Activity: If a line in the listing below has the string "With", copy it out.

○ ○ ○ ○ ○ ○ ○

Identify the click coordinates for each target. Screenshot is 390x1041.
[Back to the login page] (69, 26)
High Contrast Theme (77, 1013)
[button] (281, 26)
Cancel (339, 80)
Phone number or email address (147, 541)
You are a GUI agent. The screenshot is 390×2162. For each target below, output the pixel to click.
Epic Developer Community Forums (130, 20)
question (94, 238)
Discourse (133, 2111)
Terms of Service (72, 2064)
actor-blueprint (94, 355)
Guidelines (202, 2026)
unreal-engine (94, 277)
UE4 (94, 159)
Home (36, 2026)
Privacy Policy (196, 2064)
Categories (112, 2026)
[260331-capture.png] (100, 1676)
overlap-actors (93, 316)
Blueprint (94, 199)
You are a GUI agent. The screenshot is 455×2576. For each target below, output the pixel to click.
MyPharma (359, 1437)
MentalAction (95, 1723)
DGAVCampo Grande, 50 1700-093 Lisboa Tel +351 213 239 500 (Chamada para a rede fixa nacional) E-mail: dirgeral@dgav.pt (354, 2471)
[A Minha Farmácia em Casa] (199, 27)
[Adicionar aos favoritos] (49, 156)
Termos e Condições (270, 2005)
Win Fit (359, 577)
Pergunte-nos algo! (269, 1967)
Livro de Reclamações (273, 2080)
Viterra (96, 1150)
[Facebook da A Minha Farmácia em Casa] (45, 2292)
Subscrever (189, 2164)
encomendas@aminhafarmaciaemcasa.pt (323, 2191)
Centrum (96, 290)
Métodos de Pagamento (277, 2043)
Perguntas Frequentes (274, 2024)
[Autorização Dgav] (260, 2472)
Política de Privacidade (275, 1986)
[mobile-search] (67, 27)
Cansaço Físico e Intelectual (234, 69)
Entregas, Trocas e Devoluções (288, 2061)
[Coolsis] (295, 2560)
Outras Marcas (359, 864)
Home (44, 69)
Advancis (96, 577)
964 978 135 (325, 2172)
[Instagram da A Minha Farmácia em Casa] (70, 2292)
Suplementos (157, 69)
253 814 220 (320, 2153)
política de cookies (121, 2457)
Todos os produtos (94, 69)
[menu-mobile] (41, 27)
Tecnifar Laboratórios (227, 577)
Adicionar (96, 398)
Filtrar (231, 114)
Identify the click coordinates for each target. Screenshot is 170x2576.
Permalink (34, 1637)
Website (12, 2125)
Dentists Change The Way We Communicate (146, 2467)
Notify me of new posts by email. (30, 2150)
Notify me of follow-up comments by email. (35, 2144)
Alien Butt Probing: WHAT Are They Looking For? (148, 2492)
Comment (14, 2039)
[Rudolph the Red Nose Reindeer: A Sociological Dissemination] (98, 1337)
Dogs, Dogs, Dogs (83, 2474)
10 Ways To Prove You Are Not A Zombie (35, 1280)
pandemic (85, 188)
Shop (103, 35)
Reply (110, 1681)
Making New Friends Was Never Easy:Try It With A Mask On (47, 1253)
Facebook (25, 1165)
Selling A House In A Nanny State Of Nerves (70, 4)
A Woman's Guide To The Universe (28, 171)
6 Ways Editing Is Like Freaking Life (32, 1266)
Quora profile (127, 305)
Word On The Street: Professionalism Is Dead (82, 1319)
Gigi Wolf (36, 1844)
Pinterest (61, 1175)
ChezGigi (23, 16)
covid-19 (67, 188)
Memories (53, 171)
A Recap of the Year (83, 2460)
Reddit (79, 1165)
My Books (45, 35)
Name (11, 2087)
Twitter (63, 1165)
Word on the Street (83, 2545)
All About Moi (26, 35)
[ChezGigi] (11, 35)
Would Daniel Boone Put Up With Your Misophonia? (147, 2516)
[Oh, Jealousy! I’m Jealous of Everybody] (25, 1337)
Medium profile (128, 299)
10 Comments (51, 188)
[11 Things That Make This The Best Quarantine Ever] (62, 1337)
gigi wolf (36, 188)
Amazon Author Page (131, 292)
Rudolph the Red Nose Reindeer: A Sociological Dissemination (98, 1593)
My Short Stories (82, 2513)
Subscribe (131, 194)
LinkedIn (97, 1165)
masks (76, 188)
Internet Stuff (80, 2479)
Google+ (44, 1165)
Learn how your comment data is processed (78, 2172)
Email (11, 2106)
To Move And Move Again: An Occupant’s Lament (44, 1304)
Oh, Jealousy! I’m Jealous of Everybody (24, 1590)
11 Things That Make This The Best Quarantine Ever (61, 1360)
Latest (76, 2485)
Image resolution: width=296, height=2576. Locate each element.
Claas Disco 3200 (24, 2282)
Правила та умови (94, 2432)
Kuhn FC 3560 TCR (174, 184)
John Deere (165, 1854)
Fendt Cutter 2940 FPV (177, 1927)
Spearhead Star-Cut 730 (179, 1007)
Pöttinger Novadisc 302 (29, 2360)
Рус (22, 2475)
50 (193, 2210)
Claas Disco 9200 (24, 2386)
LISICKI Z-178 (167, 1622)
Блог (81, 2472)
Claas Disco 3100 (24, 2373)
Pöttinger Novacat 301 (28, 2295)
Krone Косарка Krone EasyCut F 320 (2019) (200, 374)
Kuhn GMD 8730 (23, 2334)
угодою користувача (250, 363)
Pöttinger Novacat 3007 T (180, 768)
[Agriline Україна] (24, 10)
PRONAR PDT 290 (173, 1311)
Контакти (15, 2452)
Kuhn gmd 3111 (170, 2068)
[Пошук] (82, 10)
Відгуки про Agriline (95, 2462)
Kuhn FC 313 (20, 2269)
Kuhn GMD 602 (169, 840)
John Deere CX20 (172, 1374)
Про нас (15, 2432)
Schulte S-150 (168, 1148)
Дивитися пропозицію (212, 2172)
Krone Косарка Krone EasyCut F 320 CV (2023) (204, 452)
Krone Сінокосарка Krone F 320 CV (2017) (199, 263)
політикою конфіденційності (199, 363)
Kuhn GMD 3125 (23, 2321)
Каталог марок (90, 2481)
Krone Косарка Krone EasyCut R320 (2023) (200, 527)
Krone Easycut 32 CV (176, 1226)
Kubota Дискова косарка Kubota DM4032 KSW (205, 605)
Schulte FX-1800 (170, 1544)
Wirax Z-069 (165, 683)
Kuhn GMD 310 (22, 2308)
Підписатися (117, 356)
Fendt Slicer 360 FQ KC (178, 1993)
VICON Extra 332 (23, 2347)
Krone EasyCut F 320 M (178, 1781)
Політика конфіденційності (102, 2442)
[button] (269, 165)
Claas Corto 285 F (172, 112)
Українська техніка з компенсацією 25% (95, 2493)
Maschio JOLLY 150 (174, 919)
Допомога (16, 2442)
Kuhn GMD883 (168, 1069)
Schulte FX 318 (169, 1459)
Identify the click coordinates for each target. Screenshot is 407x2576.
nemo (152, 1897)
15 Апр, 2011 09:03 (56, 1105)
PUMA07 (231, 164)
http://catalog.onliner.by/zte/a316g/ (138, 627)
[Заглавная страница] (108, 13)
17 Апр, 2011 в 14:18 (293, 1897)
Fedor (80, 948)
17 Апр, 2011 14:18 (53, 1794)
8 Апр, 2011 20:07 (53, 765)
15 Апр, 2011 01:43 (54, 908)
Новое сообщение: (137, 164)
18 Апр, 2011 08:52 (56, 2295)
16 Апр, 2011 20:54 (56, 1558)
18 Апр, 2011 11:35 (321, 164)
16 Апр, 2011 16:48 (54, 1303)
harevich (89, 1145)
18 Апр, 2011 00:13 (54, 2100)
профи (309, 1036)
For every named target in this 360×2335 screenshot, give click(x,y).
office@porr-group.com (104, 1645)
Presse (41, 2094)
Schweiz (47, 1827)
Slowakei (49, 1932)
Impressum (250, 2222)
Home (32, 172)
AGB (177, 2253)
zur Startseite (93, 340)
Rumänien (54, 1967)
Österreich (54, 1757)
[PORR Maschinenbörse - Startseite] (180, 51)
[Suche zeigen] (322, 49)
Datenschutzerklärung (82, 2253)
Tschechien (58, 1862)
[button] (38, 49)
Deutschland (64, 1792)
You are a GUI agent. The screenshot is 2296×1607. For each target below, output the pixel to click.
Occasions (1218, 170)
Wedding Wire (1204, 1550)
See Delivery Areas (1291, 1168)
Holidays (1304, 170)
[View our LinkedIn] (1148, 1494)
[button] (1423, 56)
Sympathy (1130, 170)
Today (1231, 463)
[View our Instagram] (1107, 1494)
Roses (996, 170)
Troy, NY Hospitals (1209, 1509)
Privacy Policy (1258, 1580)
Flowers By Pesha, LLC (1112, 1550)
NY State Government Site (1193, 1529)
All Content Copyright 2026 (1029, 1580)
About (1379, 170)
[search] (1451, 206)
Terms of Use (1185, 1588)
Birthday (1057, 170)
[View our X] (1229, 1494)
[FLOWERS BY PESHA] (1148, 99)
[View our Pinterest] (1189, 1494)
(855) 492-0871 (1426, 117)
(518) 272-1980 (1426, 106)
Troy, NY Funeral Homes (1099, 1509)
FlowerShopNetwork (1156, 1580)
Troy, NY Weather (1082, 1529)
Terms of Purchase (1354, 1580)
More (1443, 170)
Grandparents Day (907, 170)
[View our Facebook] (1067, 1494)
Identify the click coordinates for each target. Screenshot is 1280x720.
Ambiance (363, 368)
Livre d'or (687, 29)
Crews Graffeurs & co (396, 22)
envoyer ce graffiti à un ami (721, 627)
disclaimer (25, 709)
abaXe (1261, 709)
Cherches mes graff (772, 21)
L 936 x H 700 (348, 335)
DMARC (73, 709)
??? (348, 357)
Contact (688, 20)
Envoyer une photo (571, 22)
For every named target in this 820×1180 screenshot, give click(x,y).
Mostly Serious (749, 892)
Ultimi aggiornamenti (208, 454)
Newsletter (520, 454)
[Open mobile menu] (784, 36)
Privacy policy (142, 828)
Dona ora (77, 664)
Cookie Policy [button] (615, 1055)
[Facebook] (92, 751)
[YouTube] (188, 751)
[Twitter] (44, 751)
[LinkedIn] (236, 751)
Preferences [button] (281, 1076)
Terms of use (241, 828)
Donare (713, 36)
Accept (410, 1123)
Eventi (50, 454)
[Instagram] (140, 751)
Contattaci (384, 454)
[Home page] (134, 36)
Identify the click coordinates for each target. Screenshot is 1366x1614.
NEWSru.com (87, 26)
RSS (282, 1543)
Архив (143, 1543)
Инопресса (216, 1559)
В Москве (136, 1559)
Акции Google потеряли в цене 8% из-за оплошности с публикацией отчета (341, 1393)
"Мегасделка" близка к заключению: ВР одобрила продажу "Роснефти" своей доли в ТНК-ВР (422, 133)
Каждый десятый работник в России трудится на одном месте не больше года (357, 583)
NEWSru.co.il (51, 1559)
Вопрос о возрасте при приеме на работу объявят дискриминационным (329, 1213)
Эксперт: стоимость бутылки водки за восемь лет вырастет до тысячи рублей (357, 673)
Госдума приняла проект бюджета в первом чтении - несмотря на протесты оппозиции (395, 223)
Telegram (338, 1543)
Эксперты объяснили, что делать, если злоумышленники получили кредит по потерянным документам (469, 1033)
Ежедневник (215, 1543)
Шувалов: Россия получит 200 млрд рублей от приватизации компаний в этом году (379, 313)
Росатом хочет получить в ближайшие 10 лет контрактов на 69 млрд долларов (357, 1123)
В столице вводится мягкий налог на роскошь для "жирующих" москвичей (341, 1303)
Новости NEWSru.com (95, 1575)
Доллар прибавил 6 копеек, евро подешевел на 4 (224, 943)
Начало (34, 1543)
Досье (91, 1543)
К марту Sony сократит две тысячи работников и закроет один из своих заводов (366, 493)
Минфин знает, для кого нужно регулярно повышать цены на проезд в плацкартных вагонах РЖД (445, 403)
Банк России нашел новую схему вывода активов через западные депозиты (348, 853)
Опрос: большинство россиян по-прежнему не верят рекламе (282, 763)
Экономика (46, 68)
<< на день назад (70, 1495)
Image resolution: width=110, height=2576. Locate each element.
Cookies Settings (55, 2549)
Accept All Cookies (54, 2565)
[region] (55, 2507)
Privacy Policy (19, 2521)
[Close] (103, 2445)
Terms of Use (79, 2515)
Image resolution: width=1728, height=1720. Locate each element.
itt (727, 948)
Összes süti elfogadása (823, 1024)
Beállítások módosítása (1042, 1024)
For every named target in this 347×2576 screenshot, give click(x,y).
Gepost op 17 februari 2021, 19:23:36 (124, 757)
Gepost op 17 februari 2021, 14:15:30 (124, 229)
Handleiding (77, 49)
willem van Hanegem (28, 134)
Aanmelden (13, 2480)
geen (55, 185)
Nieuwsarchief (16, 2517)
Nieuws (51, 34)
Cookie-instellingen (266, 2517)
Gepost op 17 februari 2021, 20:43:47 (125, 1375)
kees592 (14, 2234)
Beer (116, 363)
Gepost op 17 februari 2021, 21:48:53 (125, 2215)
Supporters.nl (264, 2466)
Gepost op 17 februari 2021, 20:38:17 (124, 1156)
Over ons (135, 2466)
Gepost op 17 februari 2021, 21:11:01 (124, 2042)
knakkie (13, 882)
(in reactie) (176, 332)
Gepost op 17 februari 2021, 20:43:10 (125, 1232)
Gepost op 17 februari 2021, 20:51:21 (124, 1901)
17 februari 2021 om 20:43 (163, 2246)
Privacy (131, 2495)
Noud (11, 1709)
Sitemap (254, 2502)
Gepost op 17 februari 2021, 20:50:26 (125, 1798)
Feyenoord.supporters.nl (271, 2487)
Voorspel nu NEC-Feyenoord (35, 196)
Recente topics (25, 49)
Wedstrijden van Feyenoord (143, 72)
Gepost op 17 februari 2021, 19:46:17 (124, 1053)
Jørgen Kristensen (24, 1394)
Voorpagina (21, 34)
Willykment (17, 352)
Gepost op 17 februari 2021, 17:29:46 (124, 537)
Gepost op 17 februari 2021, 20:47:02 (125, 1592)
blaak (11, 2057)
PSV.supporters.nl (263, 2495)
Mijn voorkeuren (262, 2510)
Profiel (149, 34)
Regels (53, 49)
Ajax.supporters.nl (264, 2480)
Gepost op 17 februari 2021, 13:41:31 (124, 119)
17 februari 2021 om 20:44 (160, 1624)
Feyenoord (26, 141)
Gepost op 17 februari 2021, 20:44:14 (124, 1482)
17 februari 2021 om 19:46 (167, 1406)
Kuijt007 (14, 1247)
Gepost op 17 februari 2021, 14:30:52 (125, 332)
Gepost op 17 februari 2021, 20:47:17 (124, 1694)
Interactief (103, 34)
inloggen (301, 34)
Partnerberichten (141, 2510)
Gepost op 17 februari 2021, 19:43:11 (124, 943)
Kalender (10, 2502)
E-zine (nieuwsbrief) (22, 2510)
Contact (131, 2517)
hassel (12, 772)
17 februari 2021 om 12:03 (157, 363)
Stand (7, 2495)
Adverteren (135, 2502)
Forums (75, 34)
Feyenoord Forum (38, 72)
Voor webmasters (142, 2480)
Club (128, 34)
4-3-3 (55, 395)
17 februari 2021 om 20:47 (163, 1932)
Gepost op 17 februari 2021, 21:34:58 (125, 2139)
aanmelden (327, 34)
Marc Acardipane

○ ○ ○ ○ ○ ○ ○

Exercise result:
Making New Friends Was Never Easy:Try It With A Mask On (47, 1253)
Would Daniel Boone Put Up With Your Misophonia? (147, 2516)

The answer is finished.